LK: "I exist!"'s exhibition was conceived to showcase two emerging artists: Margaret Ngigi from Kenya and Lebo Thoka from South Africa. Both very young, however, due to their surroundings have been exposed to a number of issues and specifically female conditions. Margaret in her artistic practice is analizing the condition of many women in Kenya which in order to be fully accepted by society have to be married, if not a wife, the woman is not considered “complete”. On the other hand Lebo, a convinced feminist, through her work wants to elevate e give pride to women who perished by the hand of a man, being them their husbands, boyfriends, or employers.
The title wants to be a mantra or affirmative imperative, I EXIST! No matter what.


You chose two young African photographers: Lebo Thoka and Margaret Ngigi. Why did you choose them and what do you like in their photographic approach?

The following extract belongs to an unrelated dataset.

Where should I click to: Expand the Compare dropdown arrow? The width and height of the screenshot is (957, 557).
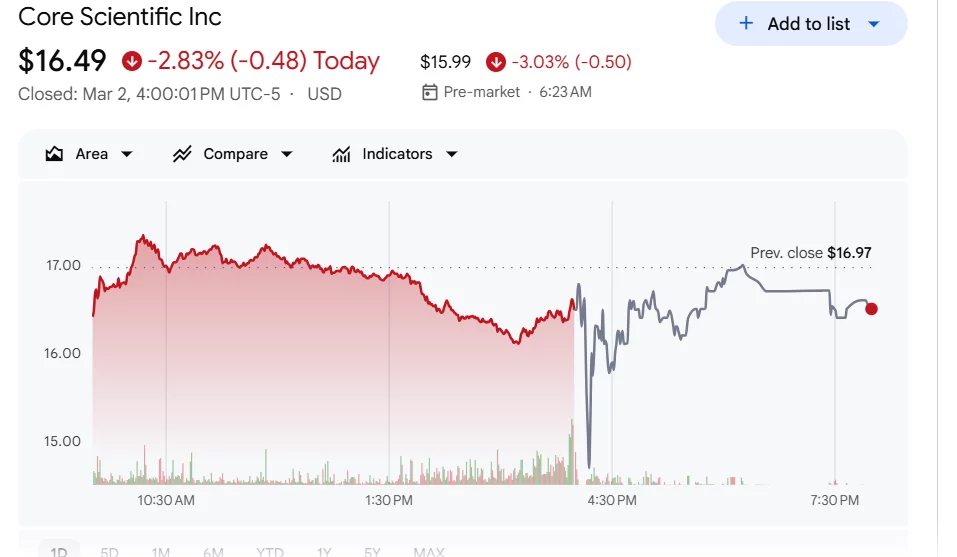(287, 154)
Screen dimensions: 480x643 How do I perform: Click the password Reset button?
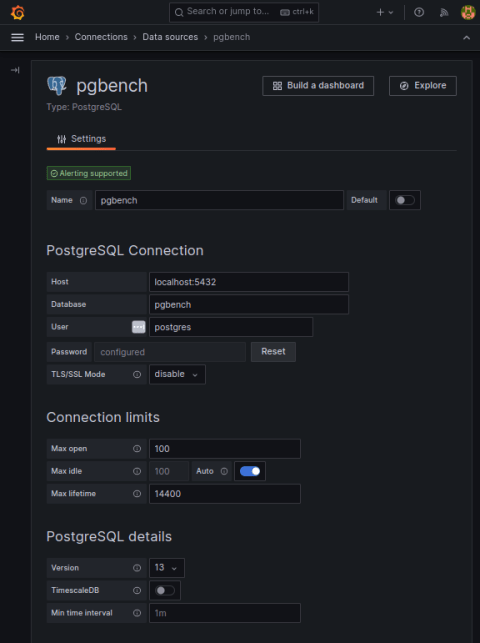coord(273,352)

LK: I have been working with Margaret for some time. She is a passionate emerging photographer, filmmaker, and film producer. Only recently graduated from United States International University-Africa. While Lebo was introduced to me by David Krut, a project space in Johannesburg. I was deeply moved by Lebo’s body of work when David suggested exhibiting her work in Venice, I didn’t think twice! Matching the two artists came spontaneously. Even if working differently both Margaret and Lebo are questioning and analyzing a very important matter: women, and their emancipation.

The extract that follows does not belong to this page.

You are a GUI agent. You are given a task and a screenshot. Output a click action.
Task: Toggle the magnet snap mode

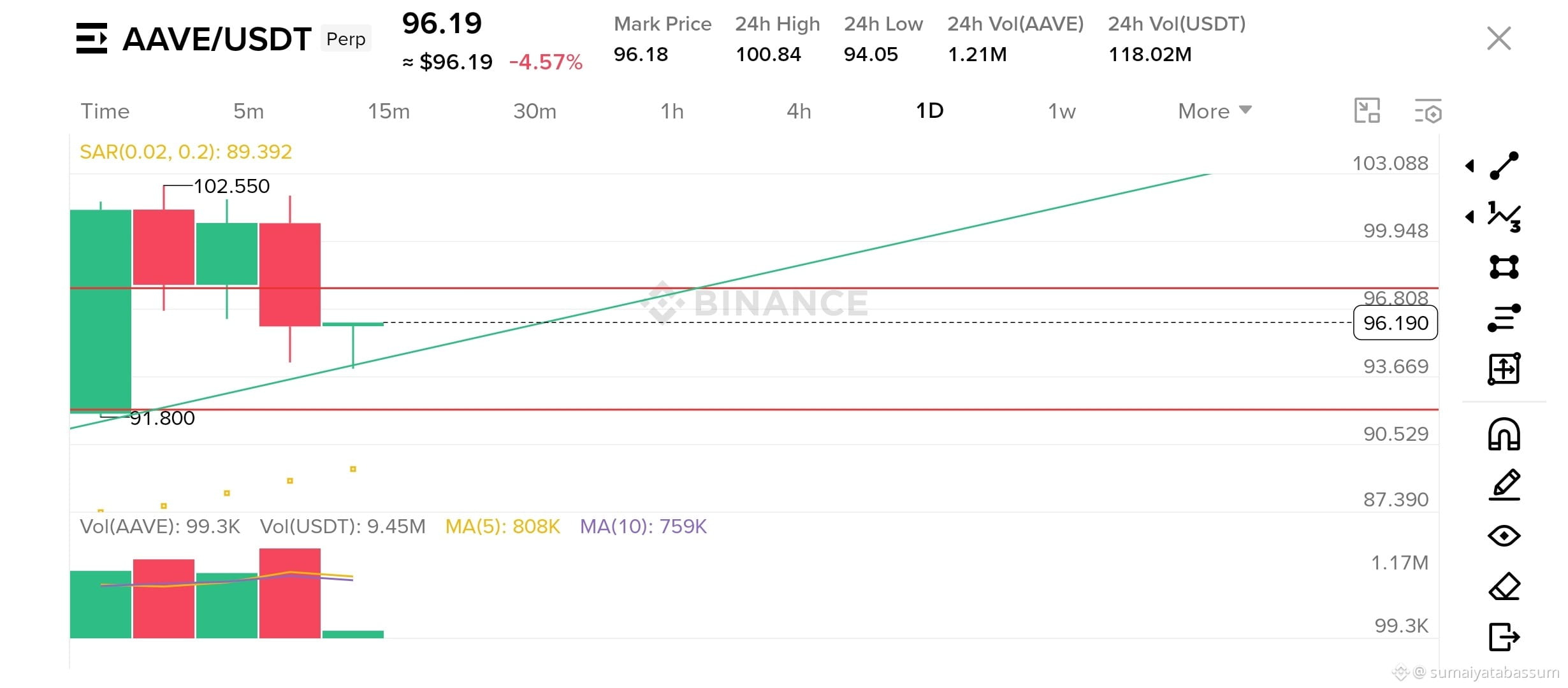click(x=1504, y=434)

© Margaret Ngigi. Bride Avenue IV, courtesy AKKA Project

What is the potential of photography in art, for you?

LK: I appreciate all kinds of artistic expressions. Depending on the photographers’ style, photos can really capture the moment, and this is the magic behind this medium. Being a tool that doesn’t require big spaces or investments (apart from the camera) it is easily practicable almost everywhere. If I consider myself a gallerist I would always look for a commercially interesting piece, however, as I curator I really appreciate photographic work, as it narrates and documents stories, not always with a commercial end but definitely historical.

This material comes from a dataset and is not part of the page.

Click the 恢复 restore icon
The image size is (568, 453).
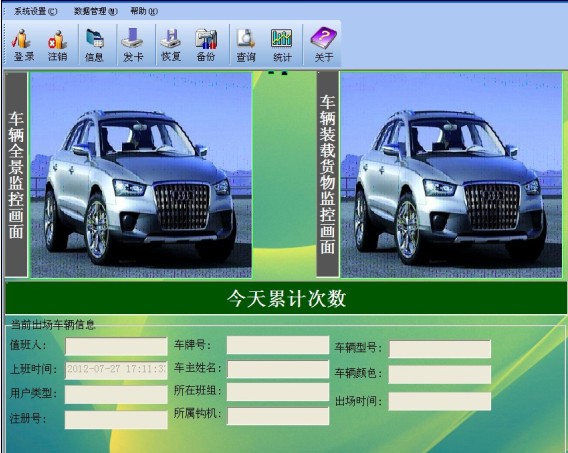pyautogui.click(x=171, y=45)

© Kelechi Nwaneri, Tourist at the Lagoon, 2021, Charcoal Sticks and Acrylic Paints on Canvas, cm 120 x 120 

What is the future of AKKA Project? Are there any anticipations we can give?

LK: I see a very bright future for AKKA Project :) Our program is intensifying as we move forward. In the near future will host Cyrus Kabiru for our yearly residency program in Venice; while on October 2nd, will be part of ArtNight promoted by the Ca’ Foscari University of Venice where will present a special photographic project that Margaret has work on commissioned by the university. While on October 21st will open a solo show by Kelechi Nwaneri. Kelechi was the artist in residency in 2020, and the show will include works inspired by this unique experience.
AKKA Project is also participating at PhotoBasel, an art fair dedicated to photography. As every year PhotoBasel happens during ArtBasel days in Basel. Our selected artists for this edition are: Filipe Branquinho, Margaret Ngigi, Moira Forjaz and Mauro Pinto.